The paraphrase I referenced to Ibn Arabi, and the al-Qushayri extract I reproduced in full come from pp. 115, and 110, respectively, of Rosenthal’s The Muslim Concept of Freedom:

[p. 115] “[A]ccording to Ibn Arabi…There is no absolute freedom for human beings… ‘freedom is true slavery with God as the master.’”

[p. 110] “The Professor (al-Qushayri) said: ‘Let it be known to you that the real meaning of freedom lies in the perfection of slavery. If the slavery of a human being in relation to Allah is a true one, his freedom is relieved from the yoke of changes. Anyone who imagines that it may be granted to a human being to give up his slavery for a moment and disregard the commands and prohibitions of the religious law while possessing discretion and responsibility, has divested himself of Islam. Allah said to his Prophet: “Worship until certainty comes to you.” (Koran 15:99). As agreed upon by the [Koranic] commentators, “certainty” here means the end (of life).’

The critical centrality of these Sufi ideas about hurriya “freedom” as perfect slavery to Allah and his Sharia, was highlighted by Rosenthal on p.25:

“At the final stages of medieval Muslim civilization, the Sufi interpretation of hurriyah became decidedly popular and widely accepted.”

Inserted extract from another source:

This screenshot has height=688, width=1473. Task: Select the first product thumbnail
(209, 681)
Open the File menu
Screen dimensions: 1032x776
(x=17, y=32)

Not surprisingly, Rosenthal’s own concluding remarks from his monograph (p. 122) make plain Brennan’s thorough misrepresentation of the Yale scholar’s views:

“Consciousness of the basic human need for freedom was not general and not strongly developed. It was not sufficiently strong, for example, to produce rebels against restraint who might have fought such restraint openly in the name of individual liberty. Muslim society, as a completely integrated structure, could have hardly tolerated attempts to change it in the name of so powerful an idea as that of freedom, which once unleashed might have endangered the whole structure…As a political force it lacked the support which only a central position within the political organism and system of thought could give it.”

Finally, Franz Rosenthal also analyzed the larger context of hurriya in his official Encyclopedia of Islam entry on the subject, noting the historical absence of hurriya as  “a fundamental political concept that could have served as a rallying cry for great causes.”  An individual Muslim “was expected to consider subordination of his own freedom to the beliefs, morality and customs of the group as the only proper course of behavior…” Thus politically, Rosenthal concluded,

“…the individual was not expected to exercise any free choice as to how he wished to be governed…In general, …governmental authority admitted of no participation of the individual as such, who therefore did not possess any real freedom vis-à-vis it.”